Cavendish has competed on the Tour for two consecutive years but, unlike 2019 when his omission from the Dimension Data team contributed to a bitter split, the winner of the Tour’s 30 stages turned to Twitter and subsidized Bahrain’s resolution of leaving it at home.

“I probably noticed that the Bahrain McLaren team has excluded their Team from the Tour de France and I’m obviously not on the list,” Cavendish said in a short video message.

“Some other people will be happy with this, others will be disappointed. And there will be hounds who will do things for their own clicks. So I think I’d give my own ideas and emotions about it.

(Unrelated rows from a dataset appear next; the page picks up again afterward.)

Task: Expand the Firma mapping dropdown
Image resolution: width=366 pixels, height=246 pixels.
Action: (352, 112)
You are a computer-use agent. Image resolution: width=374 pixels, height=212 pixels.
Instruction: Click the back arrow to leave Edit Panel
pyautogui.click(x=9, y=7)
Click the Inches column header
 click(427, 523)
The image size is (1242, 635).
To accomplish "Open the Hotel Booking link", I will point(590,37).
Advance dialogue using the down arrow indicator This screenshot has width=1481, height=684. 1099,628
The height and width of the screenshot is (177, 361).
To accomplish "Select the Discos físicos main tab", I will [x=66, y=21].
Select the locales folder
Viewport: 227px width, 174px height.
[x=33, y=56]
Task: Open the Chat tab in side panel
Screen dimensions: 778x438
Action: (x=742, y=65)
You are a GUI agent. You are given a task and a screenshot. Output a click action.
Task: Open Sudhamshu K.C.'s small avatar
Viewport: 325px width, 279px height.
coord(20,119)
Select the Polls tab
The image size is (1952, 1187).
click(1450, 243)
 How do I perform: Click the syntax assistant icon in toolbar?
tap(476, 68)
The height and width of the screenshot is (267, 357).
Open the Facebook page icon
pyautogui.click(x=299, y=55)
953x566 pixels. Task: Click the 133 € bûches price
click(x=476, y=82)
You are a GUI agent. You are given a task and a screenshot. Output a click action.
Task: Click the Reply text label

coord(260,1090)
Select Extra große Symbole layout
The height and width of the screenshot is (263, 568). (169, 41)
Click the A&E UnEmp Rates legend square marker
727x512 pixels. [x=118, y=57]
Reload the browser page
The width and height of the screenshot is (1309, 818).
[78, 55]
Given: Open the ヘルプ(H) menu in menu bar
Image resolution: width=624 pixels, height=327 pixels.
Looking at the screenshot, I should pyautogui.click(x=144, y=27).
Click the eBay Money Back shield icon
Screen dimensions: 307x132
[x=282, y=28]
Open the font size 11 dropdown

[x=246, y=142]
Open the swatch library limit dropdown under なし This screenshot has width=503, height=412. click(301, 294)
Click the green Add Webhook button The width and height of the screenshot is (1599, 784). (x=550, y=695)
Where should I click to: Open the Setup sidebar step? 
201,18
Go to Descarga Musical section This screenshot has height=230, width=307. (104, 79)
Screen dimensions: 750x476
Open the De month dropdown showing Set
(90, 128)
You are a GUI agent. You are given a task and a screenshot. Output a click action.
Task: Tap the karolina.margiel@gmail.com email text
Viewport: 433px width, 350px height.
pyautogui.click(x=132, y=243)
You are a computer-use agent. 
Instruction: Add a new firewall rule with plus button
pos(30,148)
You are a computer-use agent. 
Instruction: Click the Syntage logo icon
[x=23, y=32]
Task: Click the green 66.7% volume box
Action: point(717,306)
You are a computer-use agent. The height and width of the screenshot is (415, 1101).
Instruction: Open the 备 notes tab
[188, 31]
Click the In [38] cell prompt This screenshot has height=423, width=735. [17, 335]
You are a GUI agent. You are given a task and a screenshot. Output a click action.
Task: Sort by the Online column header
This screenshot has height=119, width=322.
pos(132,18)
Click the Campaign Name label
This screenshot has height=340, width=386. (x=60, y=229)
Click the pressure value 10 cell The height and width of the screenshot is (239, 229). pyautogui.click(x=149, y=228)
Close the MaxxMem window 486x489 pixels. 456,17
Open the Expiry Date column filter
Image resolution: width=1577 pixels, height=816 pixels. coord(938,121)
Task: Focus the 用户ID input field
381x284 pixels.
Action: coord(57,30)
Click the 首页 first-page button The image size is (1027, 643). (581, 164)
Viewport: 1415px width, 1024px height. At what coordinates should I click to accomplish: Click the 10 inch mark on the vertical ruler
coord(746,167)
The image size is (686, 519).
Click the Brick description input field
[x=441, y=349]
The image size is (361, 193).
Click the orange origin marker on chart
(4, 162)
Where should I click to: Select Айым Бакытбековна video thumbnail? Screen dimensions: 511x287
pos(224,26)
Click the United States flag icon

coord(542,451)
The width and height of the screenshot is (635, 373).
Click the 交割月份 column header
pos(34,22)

“In undeniable terms, I don’t think this year I’m in a position for the Tour de France. This is the most complicated route I have noticed in my career and I am a driving force that wants many races “Array, I didn’t get this year with the COVID-19”.

Cavendish joined Bahrain McLaren in early 2020 on a one-year contract in a movement that saw him team up with his mentor and lifelong coach, Rod Ellingworth. The duo have a career dating back to The Cavendish era at the British Cycling Academy and led to a rainbow jersey victory at the UCI World Highway Championships in Copenhagen in 2011.

Since 2016, possibly one of Cavendish’s most productive years as a WorldTour cyclist, the British sprinter has struggled with fitness and fitness. In 2017 he went through a long-standing virus for six years and did not say he was healthy until last year.

This season he has noticed that he has sometimes surpassed him as a sprinter and leader for his teammates, but without a win in his credits, and more importantly, without his most productive form, has become increasingly complicated for the team to integrate it into their excursion. Plans. Cavendish was magnanimous in admitting that he was not in one position and helped Landa, who will look to improve in his fourth position from 2017.

With his one-year contract at the end of the existing campaign, Cavfinishish has also hinted that he will continue for at least one more season and, in doing so, has put an end to the retirement hypothesis.

“With Bahrain-McLaren, we have an incredible general contender at Mikel Landa, and we have an incredibly strong team for him. I know I’ll be on the team wherever I am,” Cavendish said.

“But I can’t wait, I’m very excited for the rest of the year. We have smart goals and covert smart careers. I look forward to build a wonderful year. Next year too.”